Glomerular filtration rate and cardiometabolic risk in an outpatient pediatric population with high prevalence of obesity
DISCLOSURE: The authors have no competing interests.
Abstract
Objective
To evaluate the relationship between estimated glomerular filtration rate (eGFR) and cardiometabolic risk factors (CMRF) in an outpatient pediatric population with high prevalence of obesity.
Design and Methods
eGFR was evaluated in 901 children unselected for chronic kidney disease of whom 694 were overweight/obese (6-16 years) and 207 were age- and sex-matched normal weight (NW). We generated three categories of eGFR: mild-low eGFR (< 20th percentile), high eGFR (>80th percentile) and intermediate eGFR (20-80th percentile), considered as the reference category
Results
Children with either mild-low or high eGFR category showed a 2-4 fold higher Odds ratio of high blood pressure, left ventricular hypertrophy, and microalbuminuria compared with children of the intermediate eGFR category. In addition, children with mild-low eGFR levels showed a 1.5-2 fold higher Odds ratio of impaired fasting glucose and high white blood cell count compared with children with intermediate eGFR levels.
Conclusions
In outpatient children with high prevalence of obesity, children with either mildly reduced or high eGFR have an increased burden of CMRF. Children with eGFR < 97 mL/min/1.73 m2 show a worse CMR profile. This finding supports the usefulness to assess eGFR to identify children with unfavorable CMR profile.
Introduction
The introduction of reliable and low-cost methods to assess glomerular function through specific equations has enabled us to evaluate glomerular function in large cohorts of patients as well as in population studies. Growing interest is focused on the estimated glomerular filtration rate (eGFR) as this measure proved a useful tool for estimating renal function and an accurate indicator of cardiovascular (CV) risk (1). In adults, low eGFR develops as a consequence of pathological conditions, including diabetes (2), hypertension (3), and obesity (4), and is an independent predictor of end-stage renal disease (ESRD) and cardiovascular disease both in diabetic and nondiabetic subjects (5). Interestingly, the association between eGFR and some cardiometabolic risk (CMR) factors appears nonlinear, as either low or high eGFR are associated with increased risk of metabolic diseases and all-cause mortality (5-7).

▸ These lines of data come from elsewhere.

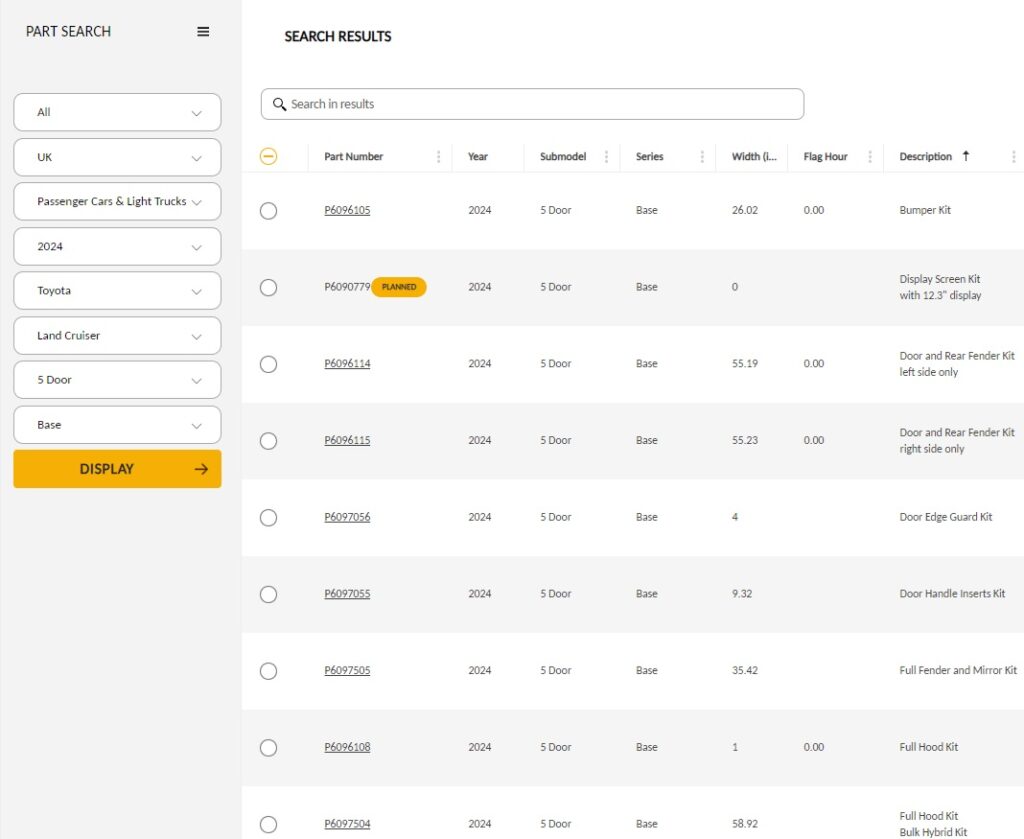1024x839 pixels.
Task: Toggle the select-all indicator in the table header
Action: [268, 157]
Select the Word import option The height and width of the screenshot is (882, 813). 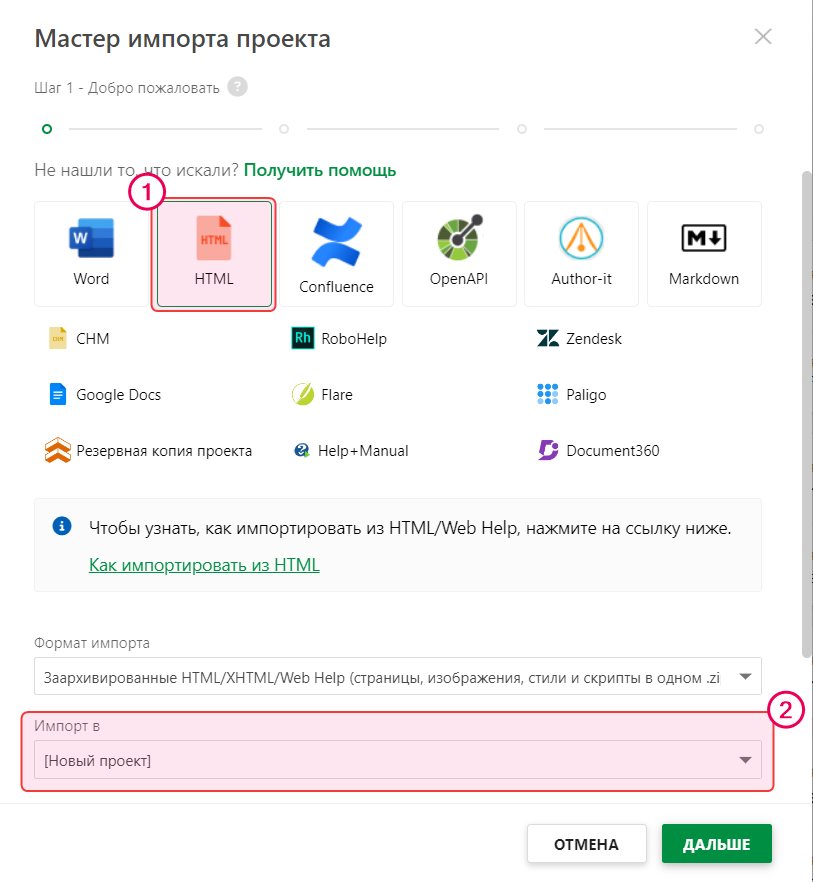[91, 254]
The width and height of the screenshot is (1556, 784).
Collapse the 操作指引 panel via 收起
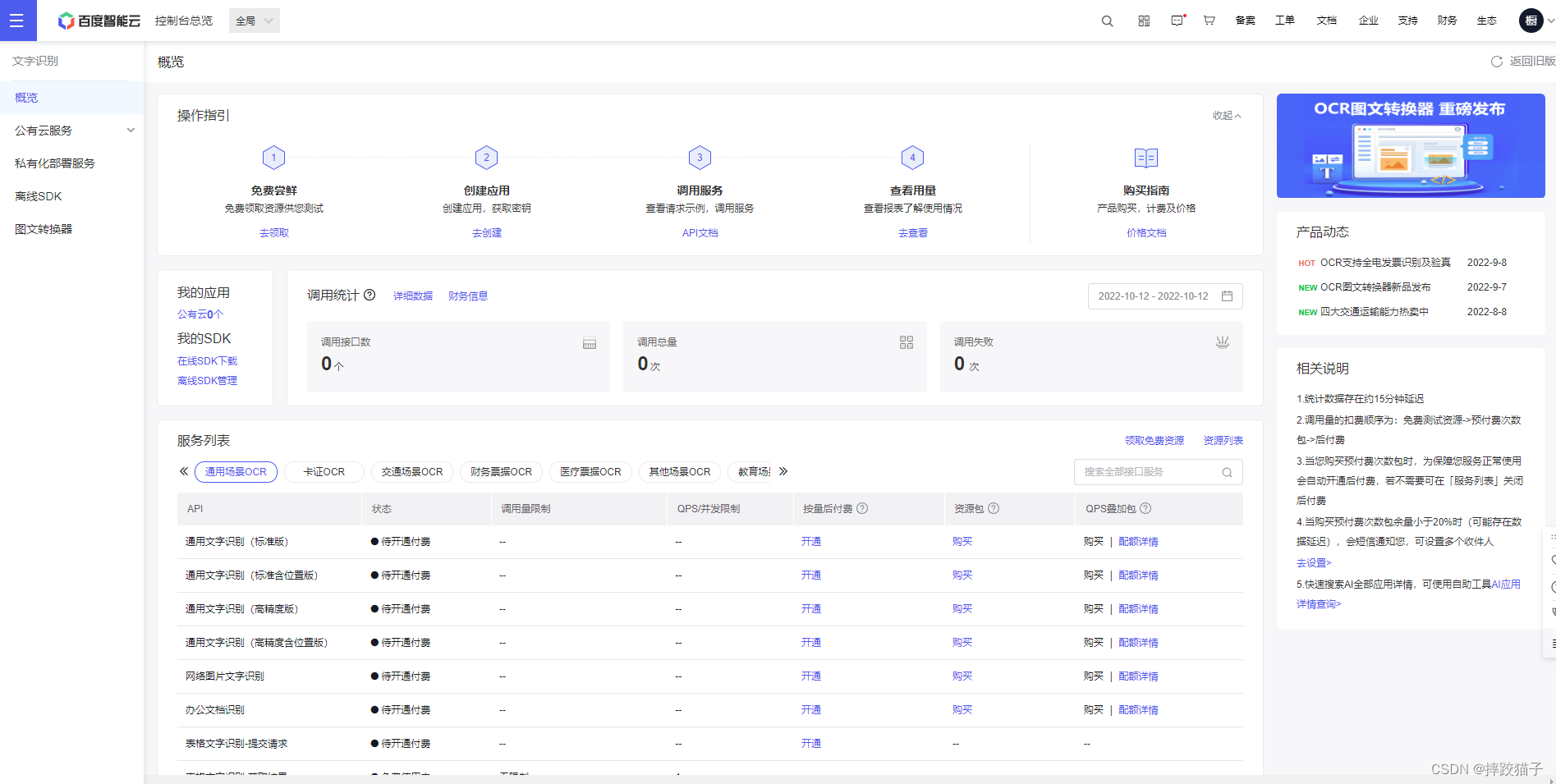(1227, 116)
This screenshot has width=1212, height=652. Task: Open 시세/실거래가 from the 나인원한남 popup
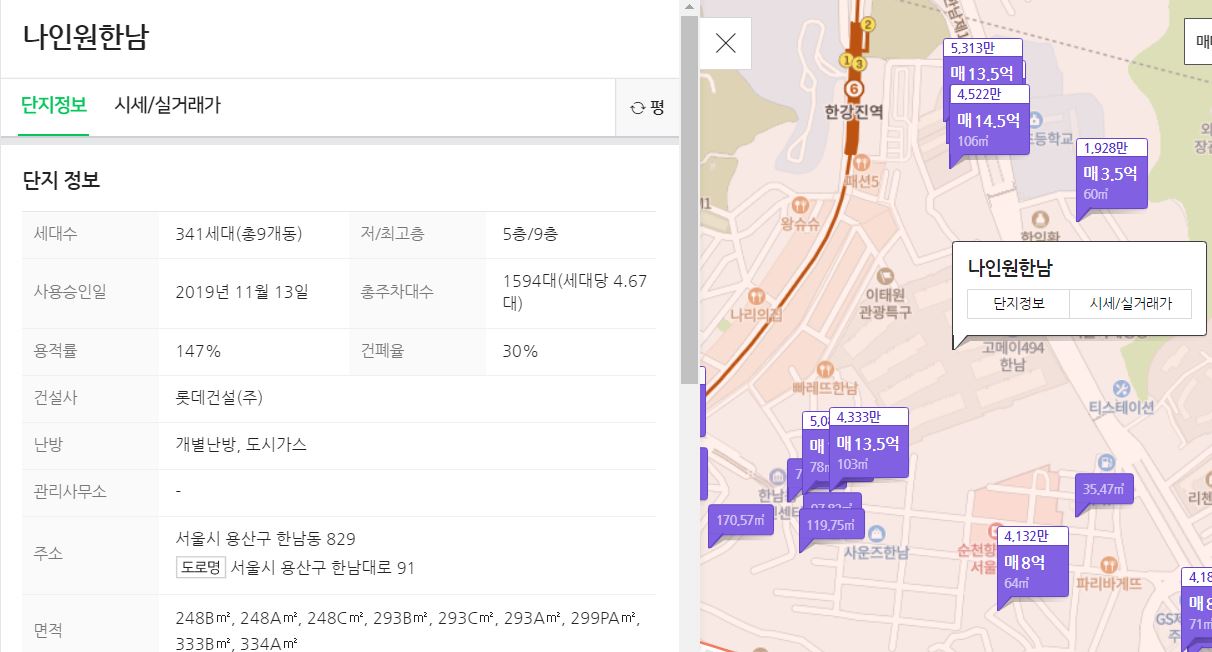click(x=1133, y=304)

Limited information is available on the relationship between eGFR and CMR factors (CMRF) in the pediatric population. Previous studies demonstrated a positive relation between body mass index and high eGFR as expression of hyperfiltration (8), whereas other studies did not observe any differences in eGFR levels between obese and nonobese children (9, 10). However, previous studies overlooked the possibility that the association between eGFR and CMR could not be linear, as recently documented in adults (5-7). On the basis of these premises, we evaluated whether high or mild-low eGFR cluster with unfavorable CMR profile in children with high prevalence of overweight/obesity.
Methods
Participants and methods
A total of 901 children and adolescents, of whom 207 were normal weight, 129 overweight, and 565 obese (age range 6-16 years) were consecutively enrolled into the study at the Outpatient Unit of the Pediatric Department of Pozzuoli Hospital between 2004 and 2013. All children had been referred to our Unit by their General Practitioners because of allergy problems, suspect gastro-esophageal reflux, overweight, or obesity as elsewhere described (11). All subjects were healthy, none had history of diabetes, hypertension, thyroid, adrenal, and pituitary (GH) disorders, nor had any evidence of liver, renal, urinary, and infectious diseases. None of them were or had been under pharmacological treatment.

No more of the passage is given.